I am off to taste test 3 types of chocolate peanut butter cups I am experimenting with for a cooking article.  They are cooling and hardening and Steve is waiting impatiently to tell me which one tastes the best.  I’m going to run out and check for more eggs too.

Wednesday, December 5, 2012

Bugsy is gone


We lost another one of our old dogs.  It wasn’t unexpected in some ways; Bugsy was the dog whose soul mate Hazel died last month.  He had never been happy since she was gone.  He was bladder incontinent but still was able to go out to poop.  Before his friend Hazel died he waited for her to finish what she wanted of her special chicken soup then he got to finish the bowl.  I wanted to quit making the chicken soup but Steve kept making it for Bugsy and Sarah, our old dog in the barn.  We spoiled him in other ways, trying to make him happy again, but he still searched for Hazel and seemed sad. 

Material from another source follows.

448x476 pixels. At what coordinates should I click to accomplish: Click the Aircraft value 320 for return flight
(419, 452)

Bugsy had been eating pretty well and he had taken to following me around in place of Hazel.  He loved to lay at my feet while I was in here in my office typing.   He has never walked well- even when younger.  He was dropped off at our place 15 years ago with rickets so bad he was bowlegged.  His brother Mugsy was dropped off at the same time and my sister took him.  He died 2 years ago.  They had been terribly mistreated, with cigarette burns and other scars and Mugsy’s jaw had been broken and healed.  They were only about 6 weeks old then.  But both had pretty good lives with us and with my sister.

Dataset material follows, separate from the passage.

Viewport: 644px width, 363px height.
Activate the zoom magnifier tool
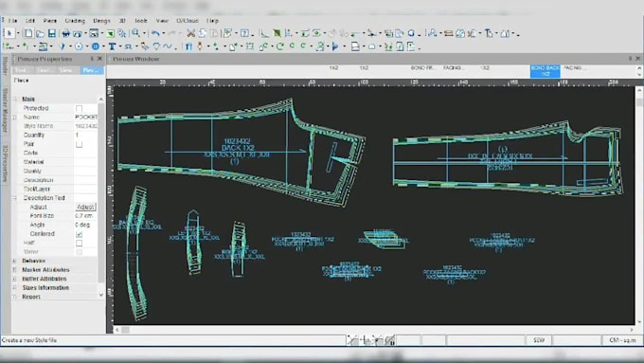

We had noticed early last week that Bugsy wasn’t eating well.  Then Thursday I had to be gone most of the day at doctor’s appointments and Steve went with me.  When we got home we saw that Bugsy was in the same spot he was in when we left- a bed in the living room.  (We have dog beds throughout the house.)   A little later I tried to get him up and he seemed too weak to stand.  I changed his bed because it was wet and told Steve we would take him to the vet Friday to be put down.

On Friday however Bugsy was up and though he wouldn’t eat he drank well and followed me to the office.  I decided to wait and see what would happen and didn’t make the vet appt.  By late Friday evening I regretted that as he began whimpering and shaking, a sign he was in pain.  I fixed him a nice soft bed and sat by him all night; the only thing that soothed him was me stroking him. 

The closest emergency vet open at night is 50 miles away.  Every time I moved him to change his bed he cried in pain.  Since he was still a heavy dog for me to carry, I wouldn’t have been able to get him in a car easily and I knew he would be hurt even more.  He never liked cars either.  So all night I was up with him, stroking and talking to him, and giving him water from a syringe until he passed at 7 am.  It was a horrible night.  Steve buried him next to Hazel.  I warned the other dogs that if they quit eating they will go right to the vet. ( There's a picture of Bugsy in the Nov 20 blog entry.)

If there is a God that accepts dogs in heaven Bugsy is happy again, following his love Hazel around.  We will all be together again soon.